Hasta que un sonido imposible quebró la ceremonia.
Un golpe seco. Después, otro. Como si la madera respirara.
Por un momento nadie entendió. Luego, el terror:
-¡Abran el cajón! -gritó un familiar.
La tapa cedió y la escena se volvió irreal. Allí estaba Bella, con la mirada perdida, luchando por aire, viva. Varios retrocedieron entre gritos. Otros lloraron sin saber si agradecían o temían lo que estaban presenciando. Esa noche de junio de 2023, en un velorio destinado a ser uno más, la muerte había perdido una batalla.
La historia se había iniciado horas antes, en el hospital Martín Icaza. El diagnóstico había sido contundente: el cuerpo de Bella no respondía, no había signos vitales, no reaccionaba a estímulos. El médico firmó el acta de defunción casi con la misma rapidez con que la entregó a su hijo, Bryan.
-Fue tan frío. tan rápido -recordaría después él-. Me dieron el papel y nada más.
La familia preparó el velorio sin imaginar lo que vendría. Nadie habló de milagros. Tampoco de dudas. Solo había pena, cansancio y esa extraña quietud que sigue a la muerte.

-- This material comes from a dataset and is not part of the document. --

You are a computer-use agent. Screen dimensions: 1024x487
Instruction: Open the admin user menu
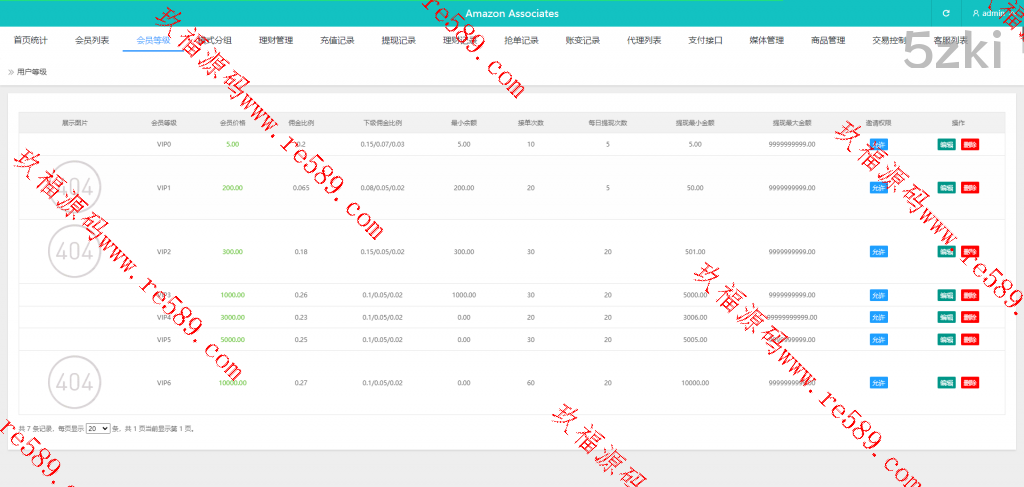991,13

Hasta que la muerte, simplemente, no fue.
Porque Bella respiró. Movió el pecho. Llamó a la vida desde un cajón cerrado.
Las imágenes del "regreso" de Bella se viralizaron de inmediato: los presentes la filmaron aturdida, apoyada en una camilla, con el cuerpo todavía rígido pero luchando por volver. El hospital la recibió otra vez en un torbellino de cámaras, ambulancias y explicaciones confusas. Los médicos balbuceaban términos que no calmaban a nadie: posible catalepsia, errores diagnósticos, fallas en los protocolos.
El Ministerio de Salud abrió una investigación. La firma en el acta de defunción se volvió un símbolo del escándalo. ¿Cómo podía una mujer declarada muerta despertar horas después sin daño visible? ¿Quién había fallado? ¿Qué se había omitido?

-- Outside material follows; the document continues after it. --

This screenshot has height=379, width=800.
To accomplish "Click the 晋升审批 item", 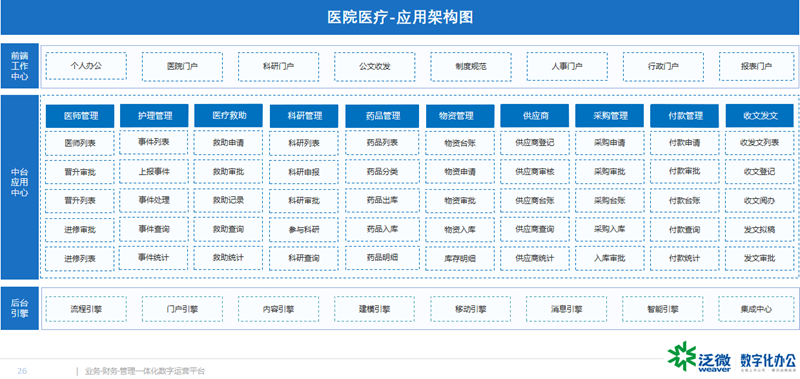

En los pasillos, su hijo repetía una frase que se volvió titular:
-Yo la toqué, estaba tibia. No puedo explicar lo que sentí cuando abrió los ojos.
Bella, desde la cama del hospital, respiraba por sí misma. No hablaba. No entendía del todo. Pero estaba ahí. Una semana antes había sido entregada a una funeraria; ahora se movía lentamente bajo una luz blanca y clínica, como si la vida le hubiera dado un segundo permiso.
La segunda oportunidad de Bella duró solo siete días. Una semana más tarde, volvió a morir, esta vez definitivamente. Pero su caso ya había trascendido cualquier frontera: se convirtió en símbolo, en advertencia, en misterio médico.
En la misa del domingo siguiente, el sacerdote del pueblo habló de ella con voz grave. Dijo que lo ocurrido debía ser una lección sobre la dignidad humana y el valor de los rituales que acompañan la muerte. Pero también, aunque no lo dijo explícitamente, sobre la fragilidad de los diagnósticos y el poder insondable de la vida cuando decide no rendirse.
Entre ambas muertes, tuvo un momento único: volvió cuando todos la habían llorado. Y dejó al mundo preguntándose cuántos golpes pueden escucharse desde un cajón antes de que la ciencia acepte que todavía no lo sabe todo.